• **EXERCISE DETAILS**:
Can you set out every line of the listing below as a two-column Markdown table headed No. and Line, with blank lines left out?
>> Start
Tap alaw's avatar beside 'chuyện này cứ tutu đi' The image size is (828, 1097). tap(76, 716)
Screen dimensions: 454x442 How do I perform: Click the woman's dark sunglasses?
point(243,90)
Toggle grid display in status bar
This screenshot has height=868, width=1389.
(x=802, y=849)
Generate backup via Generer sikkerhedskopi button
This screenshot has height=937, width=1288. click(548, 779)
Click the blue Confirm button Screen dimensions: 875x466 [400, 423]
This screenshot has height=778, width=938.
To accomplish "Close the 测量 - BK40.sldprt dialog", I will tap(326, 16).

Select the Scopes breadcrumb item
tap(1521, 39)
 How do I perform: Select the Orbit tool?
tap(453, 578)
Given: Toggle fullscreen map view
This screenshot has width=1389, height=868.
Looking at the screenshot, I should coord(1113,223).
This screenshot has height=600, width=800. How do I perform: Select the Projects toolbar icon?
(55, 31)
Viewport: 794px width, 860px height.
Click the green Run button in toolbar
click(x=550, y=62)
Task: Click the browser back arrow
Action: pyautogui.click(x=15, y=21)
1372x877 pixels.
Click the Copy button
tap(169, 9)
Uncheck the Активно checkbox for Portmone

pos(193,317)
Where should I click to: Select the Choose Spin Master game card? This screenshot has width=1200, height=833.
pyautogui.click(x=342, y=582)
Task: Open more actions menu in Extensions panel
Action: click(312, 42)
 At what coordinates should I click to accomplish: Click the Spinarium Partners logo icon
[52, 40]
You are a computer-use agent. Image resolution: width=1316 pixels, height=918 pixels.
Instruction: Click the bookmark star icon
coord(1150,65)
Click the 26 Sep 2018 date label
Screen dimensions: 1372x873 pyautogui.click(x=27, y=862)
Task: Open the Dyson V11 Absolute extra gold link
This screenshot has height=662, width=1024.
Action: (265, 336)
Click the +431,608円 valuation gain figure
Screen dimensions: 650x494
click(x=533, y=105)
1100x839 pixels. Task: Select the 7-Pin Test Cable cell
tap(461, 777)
>> End
• **OUTPUT FOR THIS TASK**:
| No. | Line |
|---|---|
| 1 | Tap alaw's avatar beside 'chuyện này cứ tutu đi' The image size is (828, 1097). tap(76, 716) |
| 2 | Screen dimensions: 454x442 How do I perform: Click the woman's dark sunglasses? |
| 3 | point(243,90) |
| 4 | Toggle grid display in status bar |
| 5 | This screenshot has height=868, width=1389. |
| 6 | (x=802, y=849) |
| 7 | Generate backup via Generer sikkerhedskopi button |
| 8 | This screenshot has height=937, width=1288. click(548, 779) |
| 9 | Click the blue Confirm button Screen dimensions: 875x466 [400, 423] |
| 10 | This screenshot has height=778, width=938. |
| 11 | To accomplish "Close the 测量 - BK40.sldprt dialog", I will tap(326, 16). |
| 12 | Select the Scopes breadcrumb item |
| 13 | tap(1521, 39) |
| 14 |  How do I perform: Select the Orbit tool? |
| 15 | tap(453, 578) |
| 16 | Given: Toggle fullscreen map view |
| 17 | This screenshot has width=1389, height=868. |
| 18 | Looking at the screenshot, I should coord(1113,223). |
| 19 | This screenshot has height=600, width=800. How do I perform: Select the Projects toolbar icon? |
| 20 | (55, 31) |
| 21 | Viewport: 794px width, 860px height. |
| 22 | Click the green Run button in toolbar |
| 23 | click(x=550, y=62) |
| 24 | Task: Click the browser back arrow |
| 25 | Action: pyautogui.click(x=15, y=21) |
| 26 | 1372x877 pixels. |
| 27 | Click the Copy button |
| 28 | tap(169, 9) |
| 29 | Uncheck the Активно checkbox for Portmone |
| 30 | pos(193,317) |
| 31 | Where should I click to: Select the Choose Spin Master game card? This screenshot has width=1200, height=833. |
| 32 | pyautogui.click(x=342, y=582) |
| 33 | Task: Open more actions menu in Extensions panel |
| 34 | Action: click(312, 42) |
| 35 |  At what coordinates should I click to accomplish: Click the Spinarium Partners logo icon |
| 36 | [52, 40] |
| 37 | You are a computer-use agent. Image resolution: width=1316 pixels, height=918 pixels. |
| 38 | Instruction: Click the bookmark star icon |
| 39 | coord(1150,65) |
| 40 | Click the 26 Sep 2018 date label |
| 41 | Screen dimensions: 1372x873 pyautogui.click(x=27, y=862) |
| 42 | Task: Open the Dyson V11 Absolute extra gold link |
| 43 | This screenshot has height=662, width=1024. |
| 44 | Action: (265, 336) |
| 45 | Click the +431,608円 valuation gain figure |
| 46 | Screen dimensions: 650x494 |
| 47 | click(x=533, y=105) |
| 48 | 1100x839 pixels. Task: Select the 7-Pin Test Cable cell |
| 49 | tap(461, 777) |